If I don't invest in myself and my passions, that's on me, not my kids.

By Katie Bingham-Smith
Photo by Getty Images

When my kids were home for a recent school break, we decided to have a stay-cation, though I’m still working. Each day I’d head out for a few hours to work on some stories and a very rough novel I’m trying to finish.

I could have stayed at home and written alongside of them while Star Wars blasted in my ears and the sound of crinkling bags of chips and granola bars never stopped—man, do they eat a lot when they are home—but I left instead, and here’s why:

  • First of all, I don't write as well when my kids are home; I get distracted and feel a pull to be spending quality time with them at every turn even though I know they need their space.

 

  • Second, I liken it to when I'm trying to answer emails while I'm really into a show at the same time. I don't give either thing my full attention. My kids deserve my full attention at times, and my career deserves my full attention at times.

 

  • And third, if I don't separate the two and fully pursue my dream of wanting to be a successful writer, I wouldn't be able to be a good mother. I wouldn’t be fulfilled.

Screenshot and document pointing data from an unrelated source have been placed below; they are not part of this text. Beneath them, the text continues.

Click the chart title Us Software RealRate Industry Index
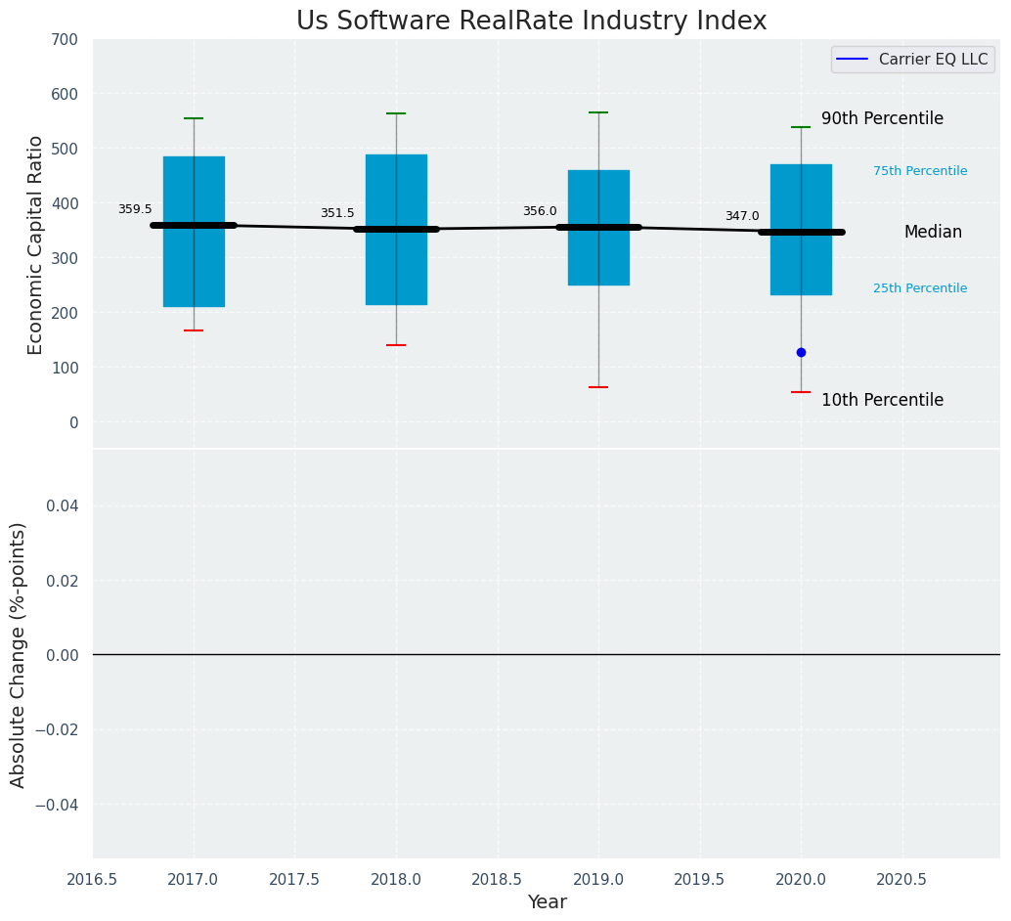 point(531,21)
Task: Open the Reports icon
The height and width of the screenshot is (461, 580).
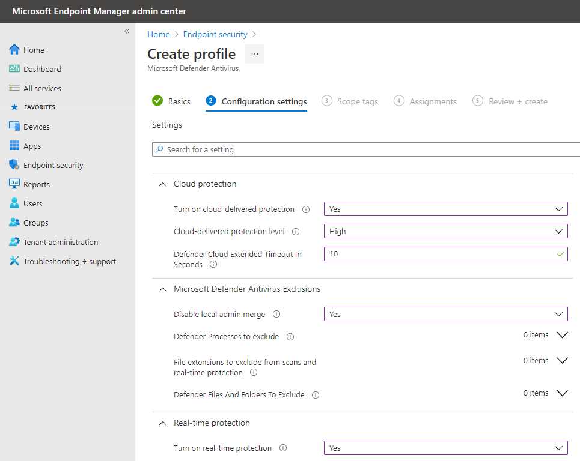Action: [13, 184]
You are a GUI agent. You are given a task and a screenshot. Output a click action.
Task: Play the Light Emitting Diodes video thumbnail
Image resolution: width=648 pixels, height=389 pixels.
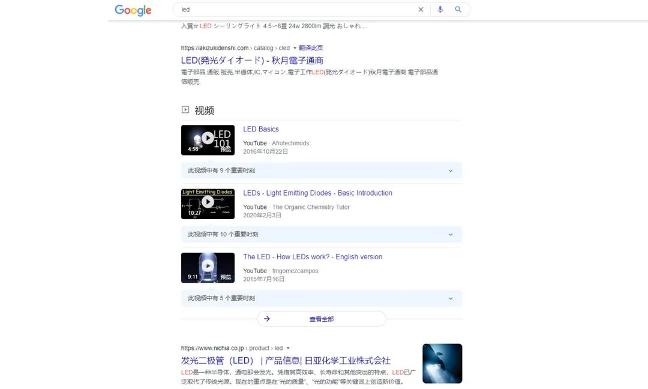(208, 204)
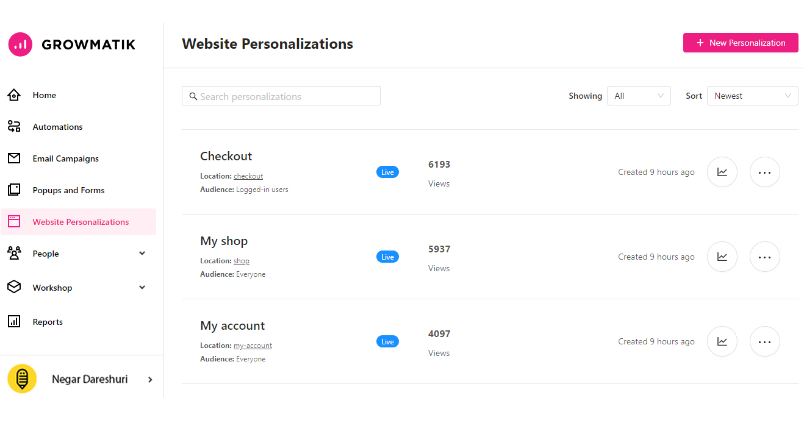
Task: Open more options for My shop
Action: tap(765, 257)
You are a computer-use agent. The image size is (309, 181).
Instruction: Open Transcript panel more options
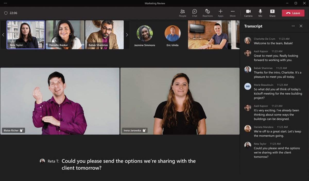pyautogui.click(x=293, y=26)
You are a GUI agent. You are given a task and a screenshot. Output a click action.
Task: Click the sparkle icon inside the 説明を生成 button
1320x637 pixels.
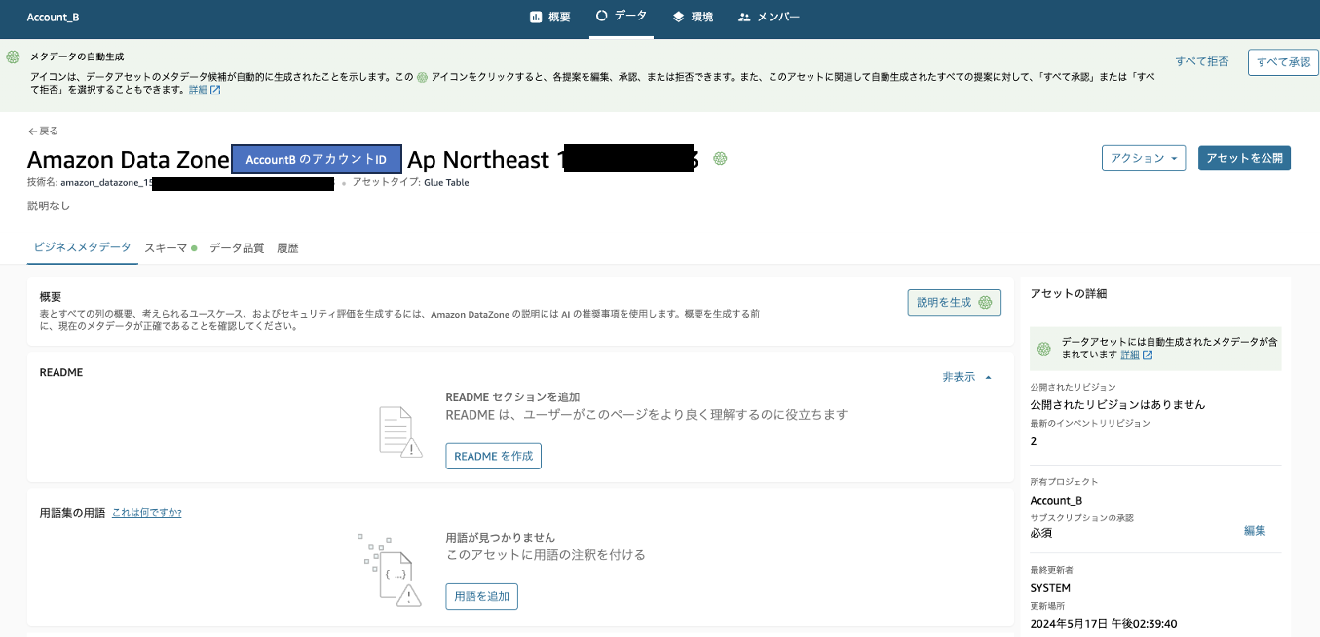pos(984,302)
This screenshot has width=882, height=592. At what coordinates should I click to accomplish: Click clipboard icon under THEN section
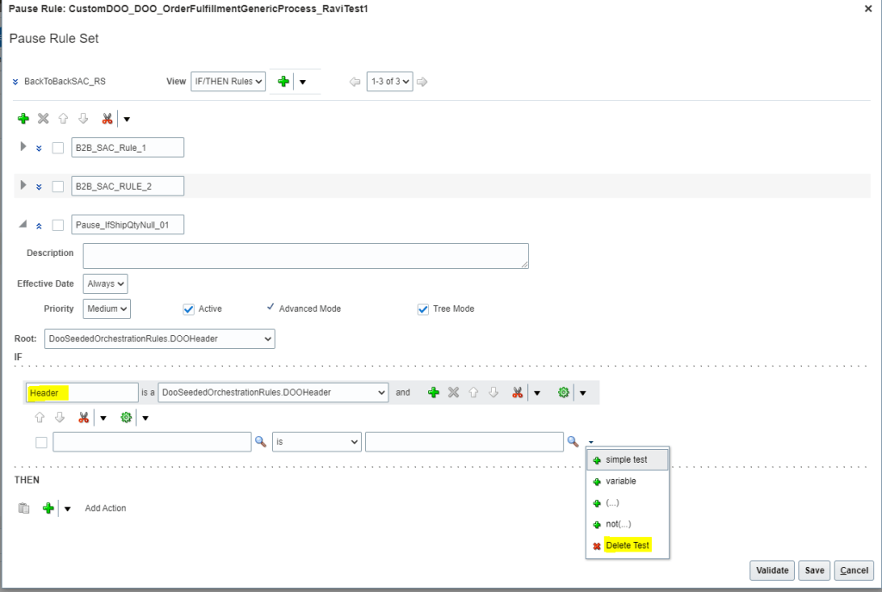(x=24, y=508)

But as my kids have gotten older, their self-sufficiency has allowed me to live out my dream of doing something I love, and I’ve realized something:

When we have kids we make choices. Sometimes it’s putting a dream on the back burner, quitting a career we love in order to stay home, or having to go back to work for financial reasons even though we desperately want to be with them.

After I decided to stay at home when my oldest was born almost 16 years ago, there was a part of me that thought that would be it, and my career outside my home was over and I'd be a stay-at-home mother for the rest of my life. I was absolutely fine with that until I wasn't. It didn't feel like enough for me, and the guilt I'd feel every time I thought about taking time away from them to pursue a career stopped me.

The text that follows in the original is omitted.